(Stored items)
- - -

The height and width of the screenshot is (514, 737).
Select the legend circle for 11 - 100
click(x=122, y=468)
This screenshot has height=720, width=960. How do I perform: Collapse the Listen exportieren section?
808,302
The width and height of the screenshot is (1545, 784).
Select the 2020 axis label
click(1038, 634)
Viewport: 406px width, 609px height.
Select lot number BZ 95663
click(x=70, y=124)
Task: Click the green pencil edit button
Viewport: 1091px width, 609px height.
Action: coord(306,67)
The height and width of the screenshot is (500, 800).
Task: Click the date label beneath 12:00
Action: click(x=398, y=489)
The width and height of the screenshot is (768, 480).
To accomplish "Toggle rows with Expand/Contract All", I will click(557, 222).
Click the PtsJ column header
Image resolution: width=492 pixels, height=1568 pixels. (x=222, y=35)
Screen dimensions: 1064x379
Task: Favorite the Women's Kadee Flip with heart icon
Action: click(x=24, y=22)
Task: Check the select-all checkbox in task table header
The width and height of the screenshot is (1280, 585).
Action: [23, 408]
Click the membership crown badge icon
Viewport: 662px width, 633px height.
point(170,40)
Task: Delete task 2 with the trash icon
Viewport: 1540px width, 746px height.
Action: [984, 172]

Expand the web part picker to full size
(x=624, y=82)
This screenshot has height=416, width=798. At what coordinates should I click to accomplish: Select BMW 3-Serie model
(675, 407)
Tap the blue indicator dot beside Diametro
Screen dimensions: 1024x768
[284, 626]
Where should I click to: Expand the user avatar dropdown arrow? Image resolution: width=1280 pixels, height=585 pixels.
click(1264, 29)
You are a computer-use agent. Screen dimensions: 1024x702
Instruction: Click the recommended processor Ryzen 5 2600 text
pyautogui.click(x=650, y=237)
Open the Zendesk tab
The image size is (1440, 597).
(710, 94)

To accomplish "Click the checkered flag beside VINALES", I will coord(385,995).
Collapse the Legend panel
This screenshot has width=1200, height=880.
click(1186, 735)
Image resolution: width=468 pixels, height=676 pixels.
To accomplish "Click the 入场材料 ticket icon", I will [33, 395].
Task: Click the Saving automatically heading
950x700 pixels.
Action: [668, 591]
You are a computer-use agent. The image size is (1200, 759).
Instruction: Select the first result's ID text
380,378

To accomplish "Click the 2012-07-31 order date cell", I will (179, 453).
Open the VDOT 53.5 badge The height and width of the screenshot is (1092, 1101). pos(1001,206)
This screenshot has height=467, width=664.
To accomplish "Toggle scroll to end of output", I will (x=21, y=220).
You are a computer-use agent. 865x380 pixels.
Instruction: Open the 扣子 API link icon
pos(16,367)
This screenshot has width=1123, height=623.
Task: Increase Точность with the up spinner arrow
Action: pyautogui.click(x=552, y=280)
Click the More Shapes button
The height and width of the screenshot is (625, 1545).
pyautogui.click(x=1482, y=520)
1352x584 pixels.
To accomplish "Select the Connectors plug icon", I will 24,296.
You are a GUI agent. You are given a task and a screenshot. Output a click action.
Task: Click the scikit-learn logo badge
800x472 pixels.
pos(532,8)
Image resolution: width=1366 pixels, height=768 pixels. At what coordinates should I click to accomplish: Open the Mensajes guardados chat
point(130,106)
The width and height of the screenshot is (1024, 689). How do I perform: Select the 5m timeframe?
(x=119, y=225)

- - -

- _DIRECTIONS FOR THIS TASK_
Among the records above, determine how many lines contain "beside", then report the number only.

- _OUTPUT OF THE EXERCISE_
2